Representatives from the European Commission, Council and Parliament on Monday (10 December) evening banded together to strengthen the bloc’s Cybersecurity efforts, reaching agreement on the EU’s cybersecurity act.
The measures approved will see more resources and greater responsibility afforded to the EU’s cybersecurity agency, ENISA, as well as establishing a certification framework that will set cybersecurity standards for products during the design and development stage.
The Commission is set to draft the scope of products that require obligatory certification, with a list to be finalized by 2023.
“Trust and security are fundamental for our Digital Single Market to work properly,” Vice-President Andrus Ansip, in charge of the Digital Single Market, said in a statement.
“This evening’s (Monday’s) agreement on comprehensive certification for cybersecurity products and a stronger EU Cybersecurity Agency is another step on the path to its completion.”
BREAKING: Einigung m. @EUCouncil zu #CyberSecurity : mehr Infos f. User, EU-weite Koordinierung & Stärkung v. EU-Agentur @enisa_eu. Computerviren & Erpressersoftware kennen keine Landesgrenzen – #Cybersicherheit in #EU geht nur gemeinsam. Gutes Ergebnis, @EU2018AT ! #digitalEU pic.twitter.com/cBljja6J0F
— Angelika Niebler (@ANiebler) December 10, 2018
The measures will offer businesses a one-stop portal to certify that their products meet certain cybersecurity standards, a vital element for consumers using the Internet of Things devices.

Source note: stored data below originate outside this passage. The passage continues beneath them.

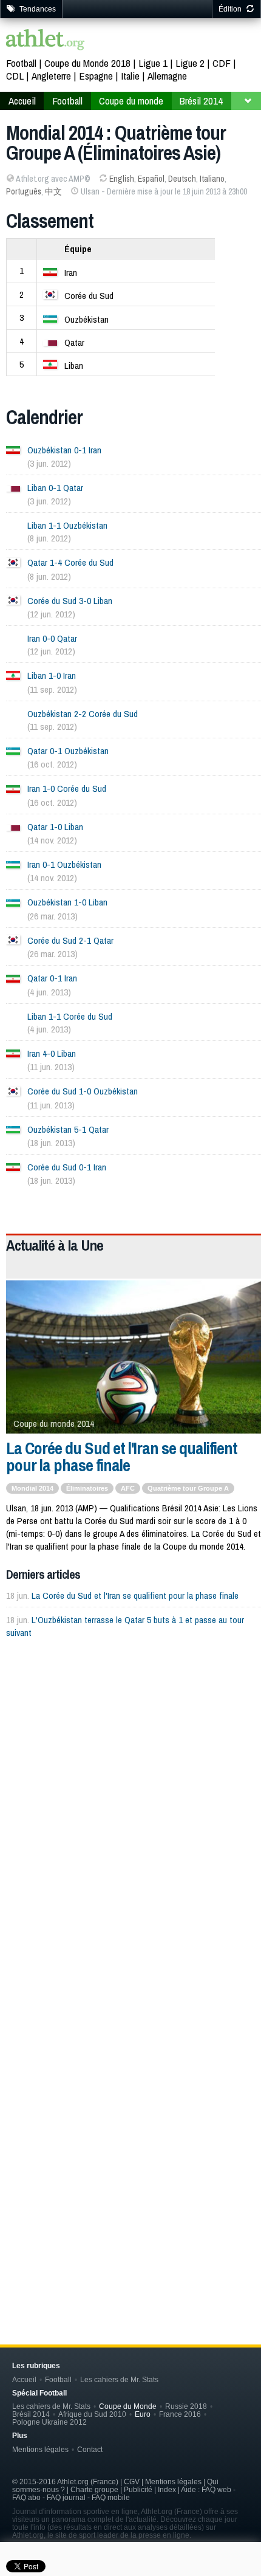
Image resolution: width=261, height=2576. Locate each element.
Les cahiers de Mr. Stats (119, 2379)
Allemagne (167, 76)
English (121, 178)
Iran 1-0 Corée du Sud (66, 788)
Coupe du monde (131, 101)
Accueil (22, 101)
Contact (90, 2449)
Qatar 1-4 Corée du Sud (70, 562)
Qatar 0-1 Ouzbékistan (68, 750)
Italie (130, 76)
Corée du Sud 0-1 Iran (66, 1167)
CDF (221, 63)
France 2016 (180, 2414)
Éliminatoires (87, 1488)
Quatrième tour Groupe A (188, 1488)
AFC (128, 1488)
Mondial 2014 (32, 1488)
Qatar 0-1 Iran (52, 978)
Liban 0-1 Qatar (55, 487)
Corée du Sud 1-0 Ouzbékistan (82, 1091)
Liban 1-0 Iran (51, 675)
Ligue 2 (190, 63)
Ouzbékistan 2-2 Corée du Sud (82, 713)
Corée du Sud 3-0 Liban (69, 600)
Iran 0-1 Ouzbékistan (64, 864)
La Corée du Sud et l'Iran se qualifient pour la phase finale (121, 1457)
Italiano (212, 178)
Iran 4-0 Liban (51, 1053)
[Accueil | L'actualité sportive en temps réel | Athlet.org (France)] (45, 41)
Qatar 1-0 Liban (55, 826)
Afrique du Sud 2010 (92, 2414)
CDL (15, 76)
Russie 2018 (186, 2406)
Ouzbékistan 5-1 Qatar (68, 1129)
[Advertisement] (130, 1796)
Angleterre (51, 76)
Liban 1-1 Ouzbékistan (67, 525)
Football (21, 63)
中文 (53, 191)
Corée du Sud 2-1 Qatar (70, 940)
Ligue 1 (153, 63)
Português (23, 191)
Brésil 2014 (201, 101)
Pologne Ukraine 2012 (49, 2422)
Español (151, 178)
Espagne (96, 76)
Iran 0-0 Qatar (52, 638)
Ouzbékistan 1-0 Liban (67, 902)
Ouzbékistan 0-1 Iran (64, 450)
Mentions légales (40, 2449)
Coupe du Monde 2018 (87, 63)
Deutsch (182, 178)
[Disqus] (133, 2116)
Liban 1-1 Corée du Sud (69, 1016)
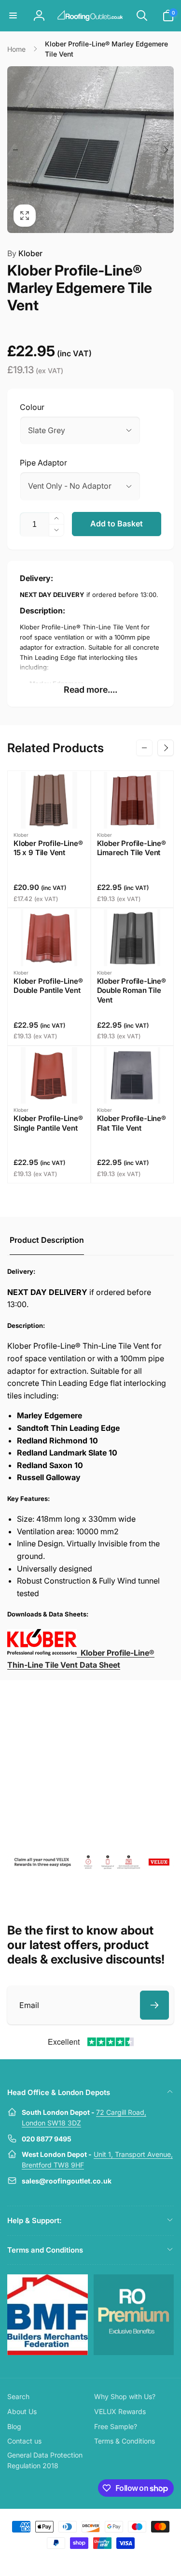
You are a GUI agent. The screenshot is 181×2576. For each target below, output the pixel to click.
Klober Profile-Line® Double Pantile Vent (48, 985)
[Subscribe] (154, 2005)
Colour (32, 407)
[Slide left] (15, 150)
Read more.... (90, 689)
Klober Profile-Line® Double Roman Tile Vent (131, 990)
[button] (13, 15)
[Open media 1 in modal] (90, 149)
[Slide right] (165, 150)
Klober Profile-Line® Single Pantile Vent (48, 1123)
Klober (24, 253)
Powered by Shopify (113, 2560)
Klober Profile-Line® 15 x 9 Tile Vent (48, 848)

Before, certifications would have had to be approved in several member states. EU policymakers hope that companies will be incentivised to invest in the cybersecurity of their products, to their competitive advantage.
Cybersecurity has been highlighted as one of the main concerns of EU citizens of late, particularly in the context of the 2019 European elections.

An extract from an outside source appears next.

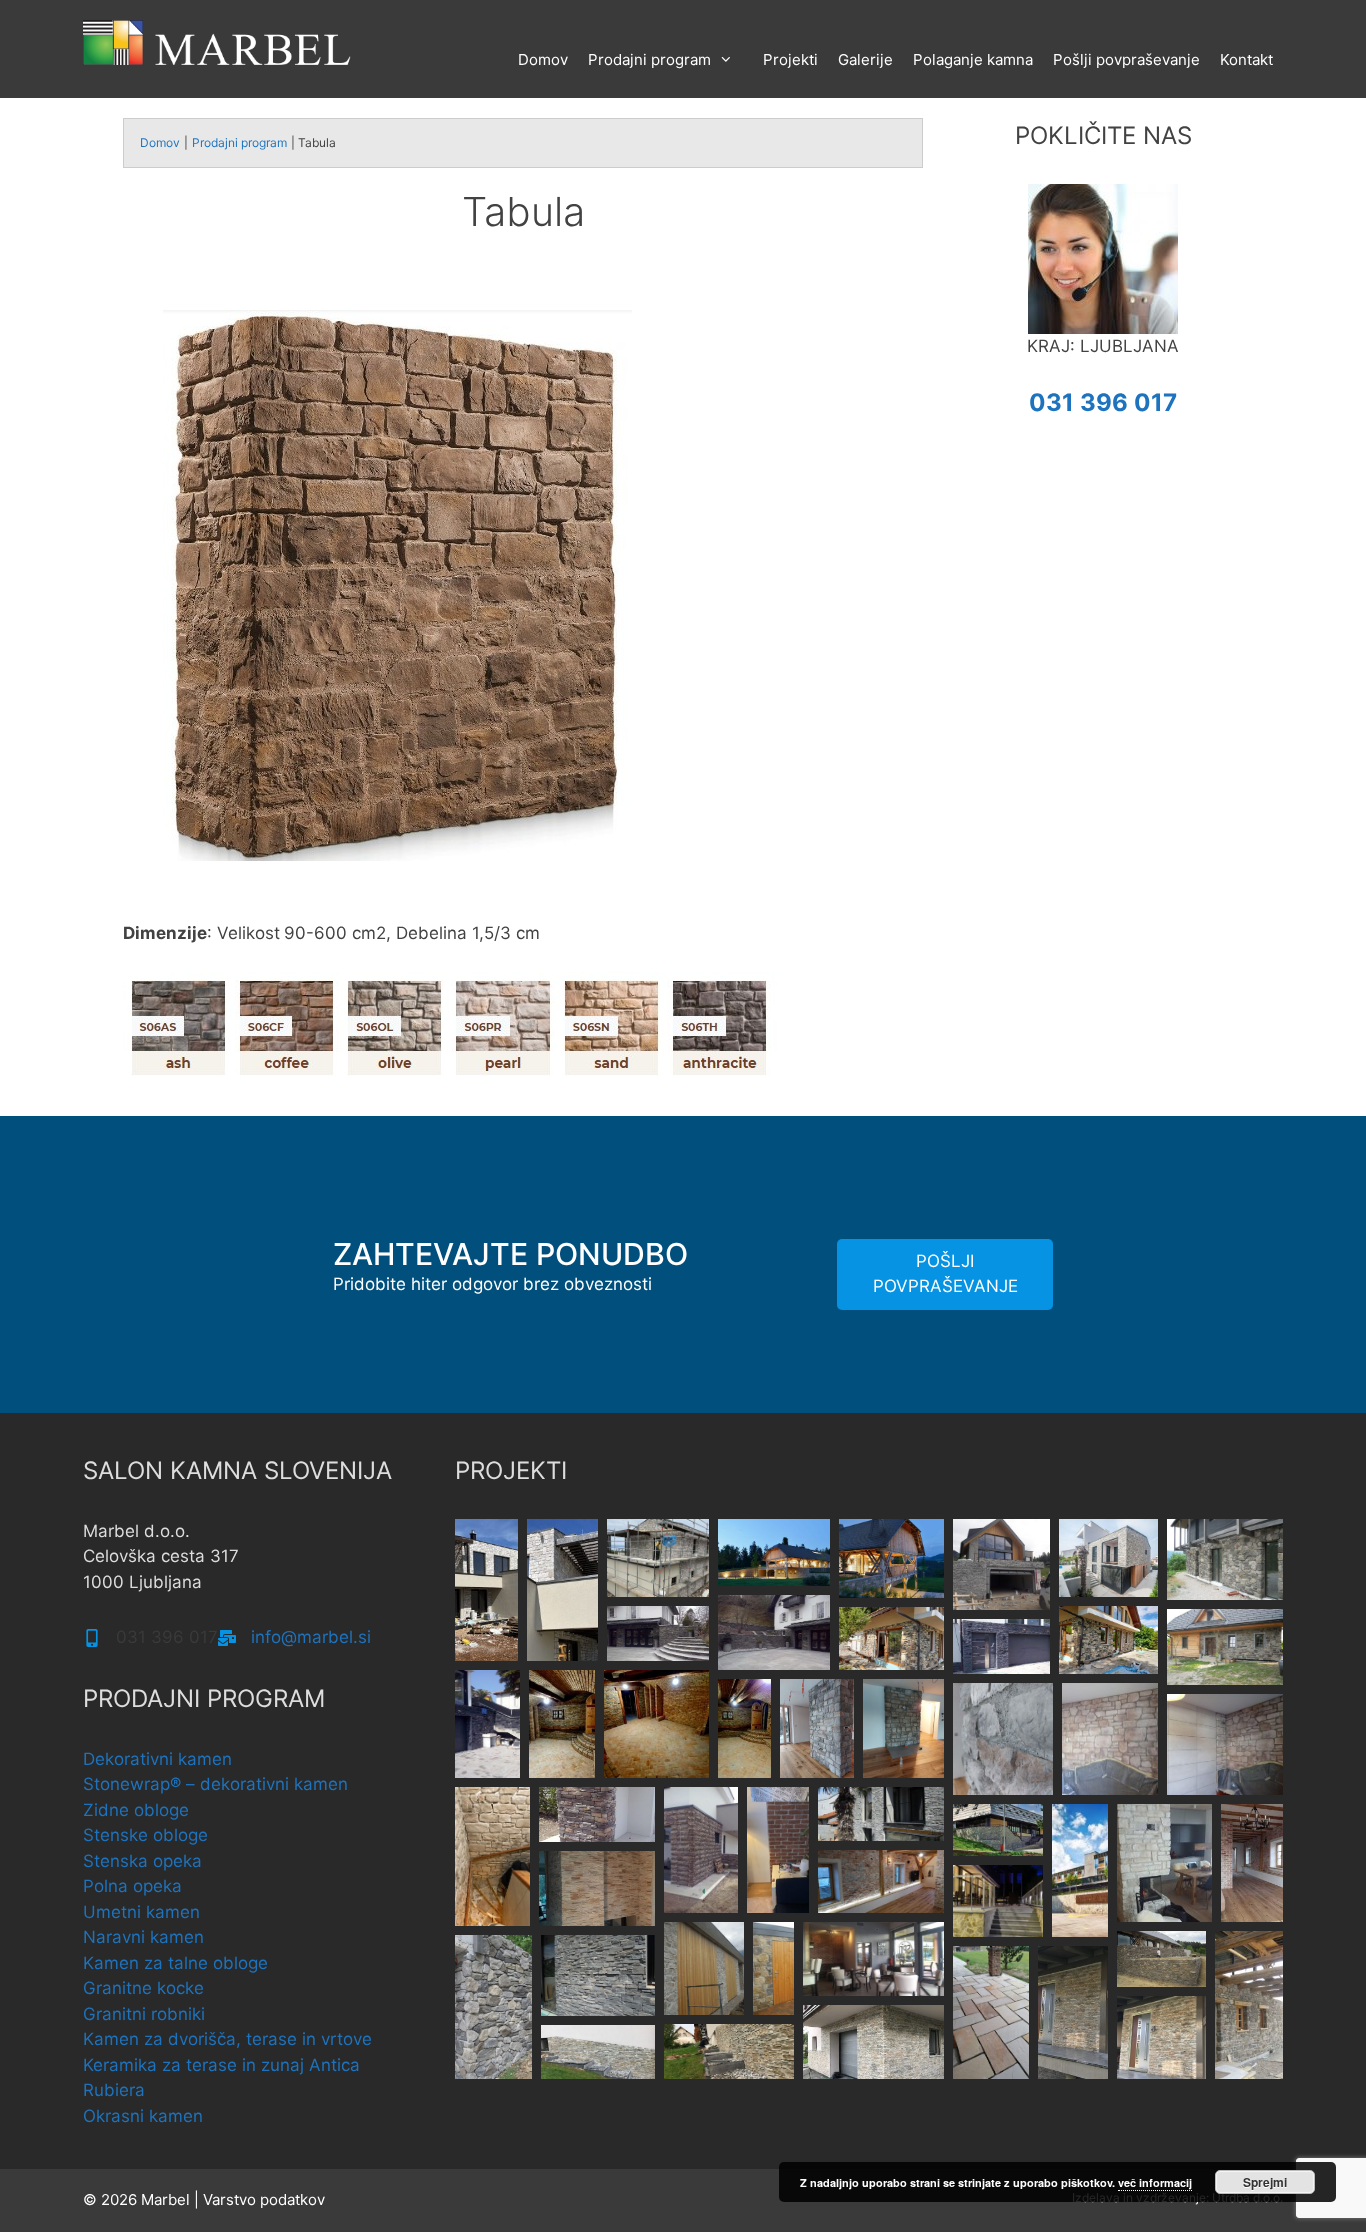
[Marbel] (218, 41)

Recent Eurobarometer figures show that that 61% of Europeans worry that elections can be manipulated through cyberattacks, while 59% are concerned about foreign actors and criminal groups influencing elections, prompting Commission Vice-President Frans Timmermans to say that EU citizens are “well aware of the dark forces that would like to manipulate what they read, think and ultimately vote for.”
Meanwhile, critical national infrastructures have been hit across the continent, with the 2017 WannaCry ransom-wear attack being one of the most severe.
The attack is said to have been one of the principal determinants in cyber attacks being identified as the most pressing threat for the bloc in the World Economic Forum’s Regional Risks to Doing Business report that was published earlier this year.
The study asked more than 12,500 executives around the world to select the global risks that pose the most significant concern for doing business within the next 10 years.
“2017 was a tipping point in the prevalence of cyberattacks in the EU,” the lead author of the report, Aengus Collins, told EURACTIV. “The most significant of which was, of course, the WannaCry ransomware attack.”
“What was concerning about WannaCry was the fact that it employed fairly straightforward methods to create broad disruption across many systems.”
Europol described the 2017 WannaCry cyberattack as “unprecedented” in scale, after it had struck 200,000 computers across 150 countries.
The hit had seen global systems infected with a ransomware which targeted Microsoft Windows operating systems.
The report highlights the fact that the WannaCry attack disrupted systems such as the UK’s National Health Service and German rail infrastructure, and that such targets contribute to the reasons why cyberattacks have been voted as the most pressing issue to EU business.
“This is no surprise,” the report says. “A number of massive cyberattacks took place in 2017 – causing extensive operational disruption and financial losses for organisations around the world.”
On Monday evening, Commissioner for the Digital Economy and Society, Mariya Gabriel, referred to attacks such as WannaCry as being “wake-up calls” that show the full extent of “potential consequences of large-scale cyber-attacks.”
“Enhancing Europe’s cybersecurity, and increasing the trust of citizens and businesses in the digital society is a top priority for the European Union,” she said. “I strongly believe that tonight’s deal both improves our Union’s overall security and supports business competitiveness.”